Je ne pourrai jamais être objectif avec cet album : gamin, je l’ai écouté des centaines de fois, en cassette, sur ma PS1, dans ma chambre, seul, accompagné, je lui vouais un culte absolu dont nombre de séquelles sont encore présentes trente ans plus tard. J’avais par exemple fini par connaître par cœur l’ordre des chansons, de la 1 à la 17, ordre que je suis encore parfaitement capable de citer comme un autiste sans problème aujourd’hui.
Et le plaisir est intact, chaque chanson opère comme une madeleine de Proust extrêmement riche en saveurs, avec le thé en prime. Les émotions ressurgissent dès A Kind of Magic où je vocifère le refrain en repensant au manoir du clip. Je me surprends à m’exciter comme le gamin que j’étais jadis en scandant les paroles (qui devaient être du beau yaourt, à l’époque) du morceau, et je me fais une joie d’écouter de nouveau un album que j’ai écouté des milliards de fois.
Les souvenirs de mes visionnages s’illuminent sur Want it All avec les quatre visages alignés et Taylor qui chasse l’eau de ses fûts en les cognant, Radio GaGa et Ia voiture qui vole, Want to Break Free avec le réveil qui brûle, Invisible Man avec cette esthétique jeu vidéo que j’adorais, ou I’m Going Slightly Mad, avec un Freddie bizarrement grimé qui me glaçait littéralement le sang à l’époque.

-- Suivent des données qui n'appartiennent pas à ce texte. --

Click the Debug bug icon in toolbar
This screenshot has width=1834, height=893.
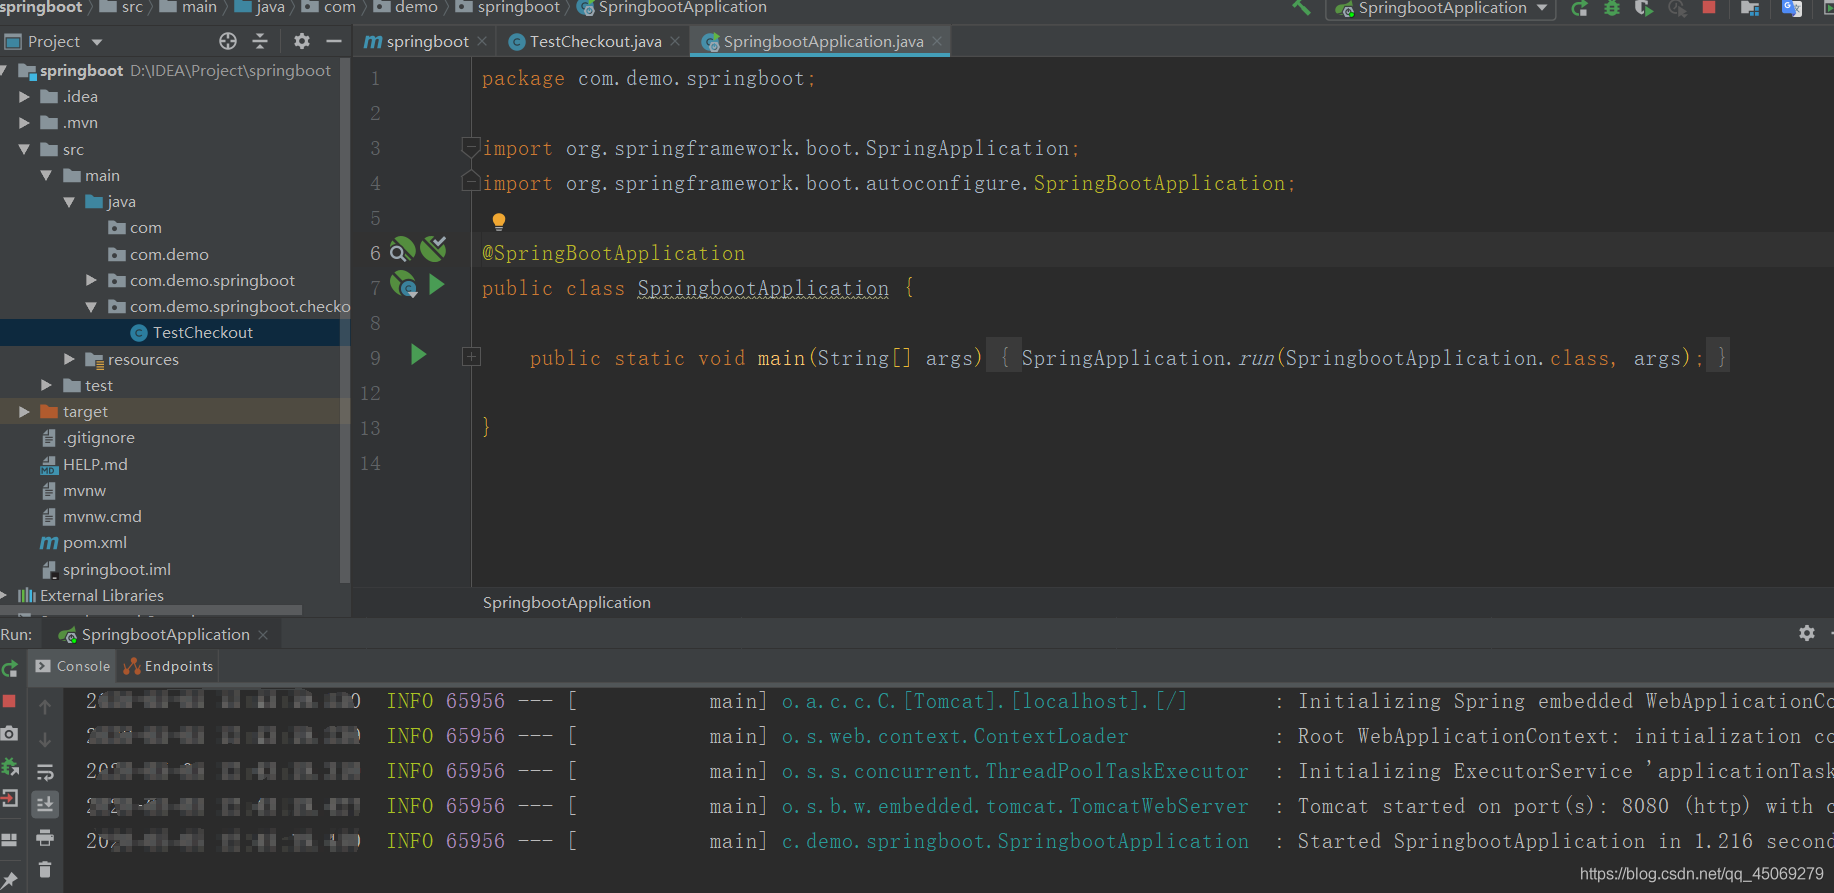[1612, 8]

Il serait inintéressant et fastidieux d’établir une liste narcissique de mes souvenirs, je vais simplement me contenter d’évoquer la qualité énorme des tubes de Queen présents sur ce Greatest Hits II. Chaque titre est accrocheur, on a du hard rock qui fait mouche (I Want it All et son refrain, Breakthru et son pont burné, Headlong dans son ensemble, Invisible Man et son humour, Hammer to Fall et ses pétarades, One Vision et son solo de batterie), une ballade divine, Who Wants to Live Forever avec sa partie instrumentale belle à en chialer, du rock classique (voir pop rock) avec les extrêmement fédérateurs I Want to Break Free et, lui aussi, son passage instrumental magnifique, le mélancolique Radio GaGa, le contagieux The Miracle. l’evoûtant I’m Going Slighlty Mad et le terriblement poignant The Show Must Go On.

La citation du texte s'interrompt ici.